Having looked back at some of the big tech dramas of 2022, our EMEA Associate Bill Mew offers a few predictions for the year ahead.
As I outlined in my last blog, 2022 was a particularly volatile year for business and technology, exemplified by the Twitter and crypto sagas. The consequences of the crypto one in particular will be played out in court houses for some time to come, but they are already apparent in changing market attitudes.
What lays ahead in 2023
In 2023 we will see:
- An end to frothy valuations and a return to viable business models
- Ventures in areas like fintech or cloud computing which were once seen as guaranteed growth markets, will be reviewed with greater skepticism.
- Budgets and headcount that have been tight in many other sectors for some time have now become restrained across the tech sector as well, and will remain so for some time.
- The large numbers of people being laid off by tech firms of all sizes will not as much mark the end of careers, as it will the availability of people with valuable skills that have been in short supply.

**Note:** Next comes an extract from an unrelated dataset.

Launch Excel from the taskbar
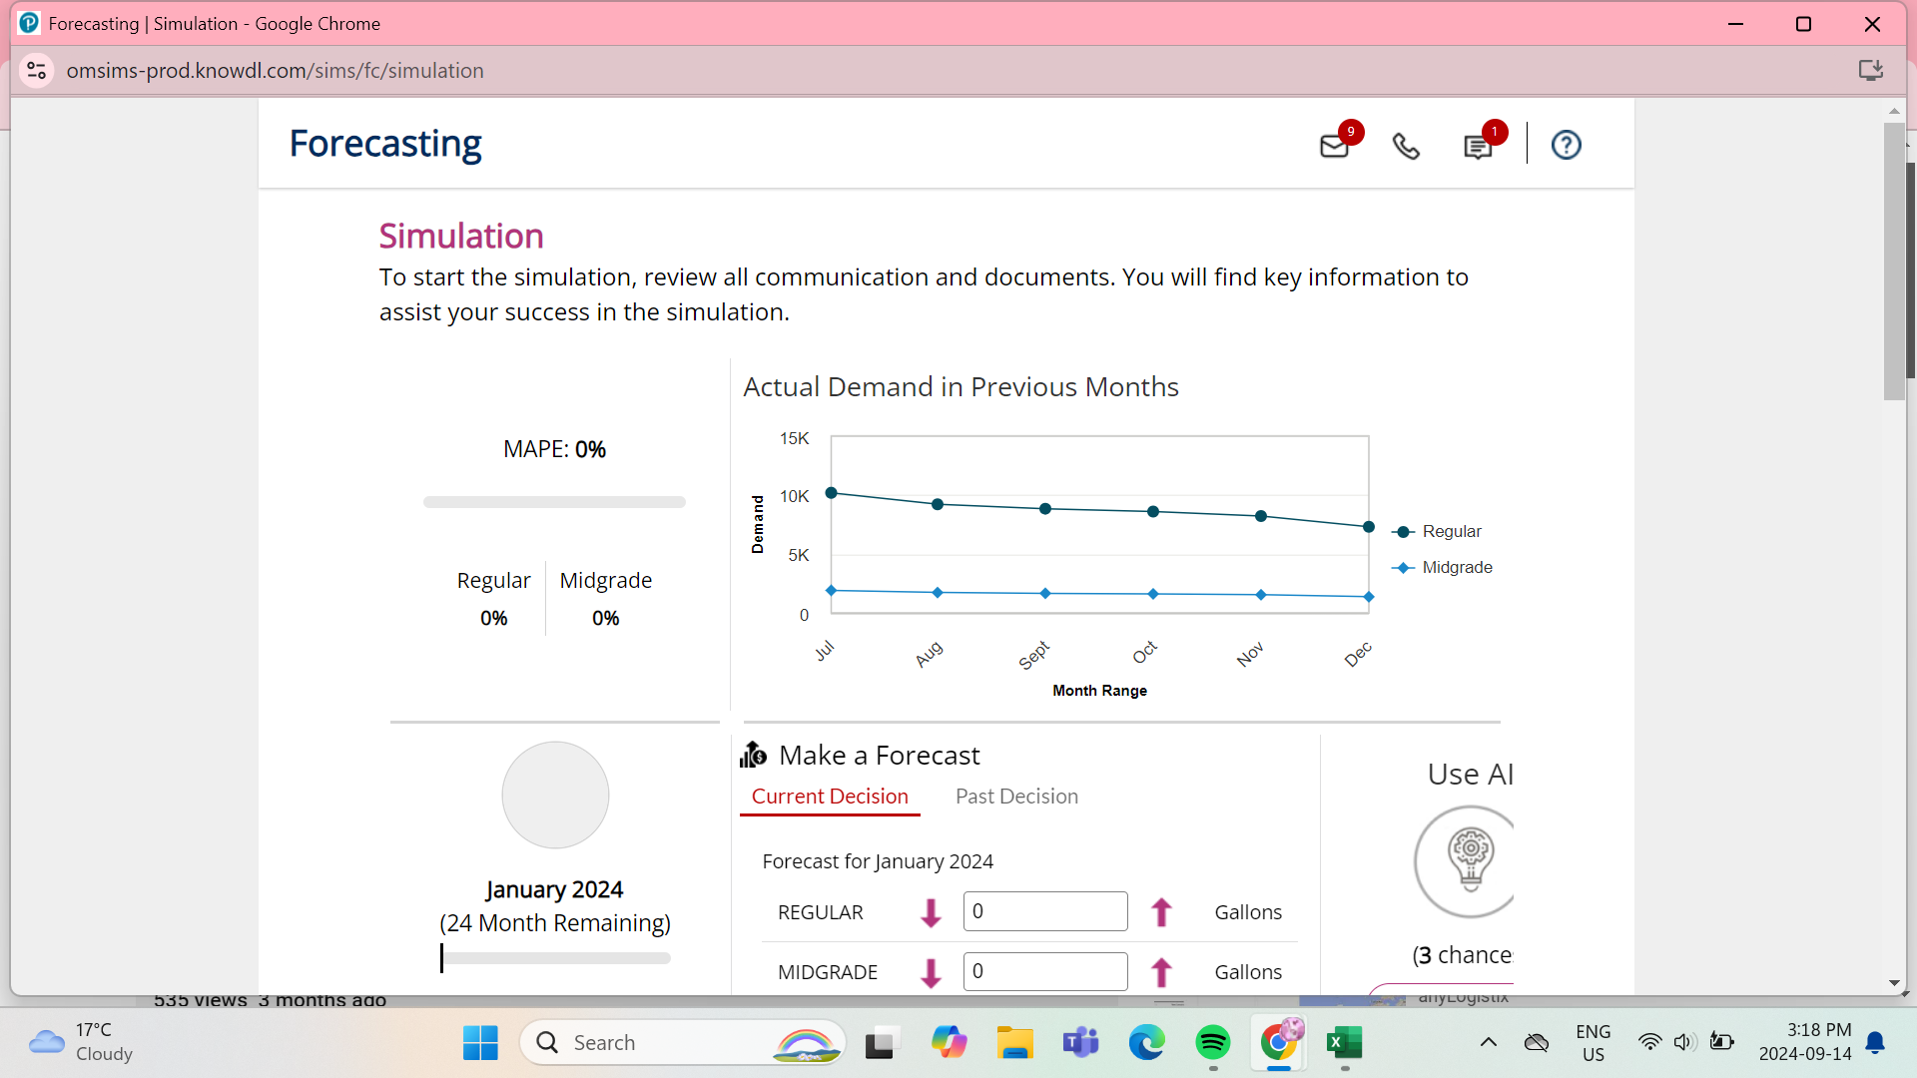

- A return to responsibility
- Once blockchain and the secure distributed ledger technology that underpinned everything from DeFi and Web3 to cryptocurrencies was seen as a form of magic that defied traditional accounting measures. No longer.
- Once also the freedom from the regulatory burdens that DeFi enjoyed was seen as an advantage. Again, no longer.

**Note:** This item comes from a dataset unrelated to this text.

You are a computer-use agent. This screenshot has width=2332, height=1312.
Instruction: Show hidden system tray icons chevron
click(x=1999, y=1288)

- While cost cutting will be common in many areas, those that underpin trust and responsibility will buck the trend (see the examples that follow).

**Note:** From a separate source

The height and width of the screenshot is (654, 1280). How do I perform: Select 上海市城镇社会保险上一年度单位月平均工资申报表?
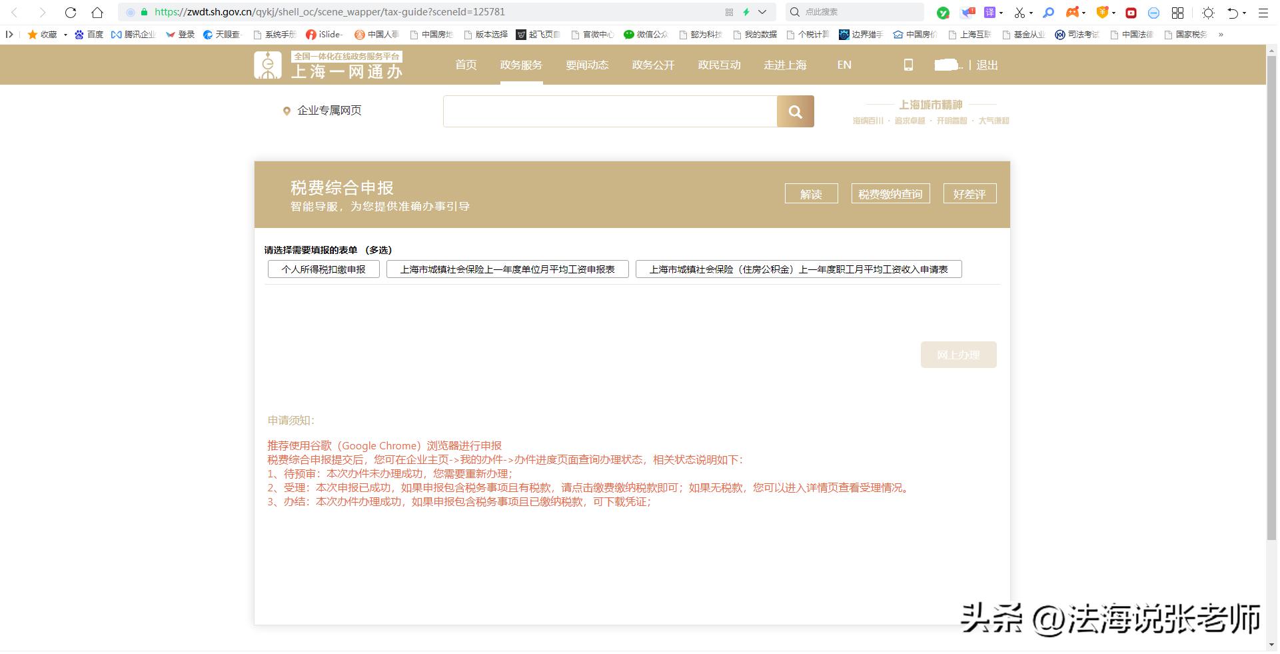tap(507, 269)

What will this focus on trust and a return to responsibility look like in 2023, specifically in relation to tech:
Example 1: Cybersecurity
In light of the increase in cyber threats, firms will need to re-assess their risk appetite and in all likelihood increase their spend on cybersecurity while also ensuring that they are crisis prepared and ready to respond in the increasingly likely event of a cyber incident. The World Economic Forum has recently stated that ‘fire drills’ are key for cybersecurity.
Such drills not only help organisations be crisis ready, but can earn them a reduction in their cyber insurance premium as well as reduce any regulatory fines where they can show that they took such responsible measures. Prevention and detection to thwart attackers will need to go hand in hand with preparation to deal with them in the event that they do get through.
Example 2: Effective Content Moderation
The digital advertising market may now have vast scale, but it also needs to be more trustworthy and responsible. As the Twitter debacle has shown, advertisers will rapidly abandon any platform that cannot moderate its content effectively – no responsible brand wants its ads to be shown alongside extremist content. Whether or not Twitter survives (at least in its current form), there is no going back.
Example 3: Compliance Systems in DeFi
In the current environment of rampant fraud, increasing cyber threats, and governments putting a big focus on drying up terrorist financing, anti-money laundering (AML) and know your customer (KYC) compliance is becoming an even bigger focus for the financial services industry.
In a market that once prided itself on its lack of regulatory controls, the only viable way for DeFi to recover and regain any credibility will be to demonstrate not only that it has such controls in place, but that they are also robust, effective and efficient.
Not only is DeFi regulation certainly not an oxymoron – the two things are far from incompatible, but regulation is coming – whether players like it or not. This can either be done at an individual company level, with FinTechs like Social Finance (SoFi) seeking to operate as an online only bank that offers FDIC-insured checking accounts and credit card products.
Or innovators can grasp the opportunity to reinvent compliance, harnessing the latest technologies to make it more efficient than ever before. For example, idclear is seeking to act as a specialist, trusted utility which conducts AML checks across the entire sector – rather expecting firms to each bear the duplicative cost of such operations separately.
The future therefore looks a lot less like a wild ride with SBF (the now ruined founder of FTX who is facing criminal charges for fraud) and a lot more like a considerably safer one with MC, TP and others (Michael Cagney and Targ Patience the CEOs of SoFi and idclear).
Footnote: And as for the Metaverse …. In my earlier articles I predicted that despite all the investment, we would have to wait some time before it became a reality. We will have to wait a while longer yet.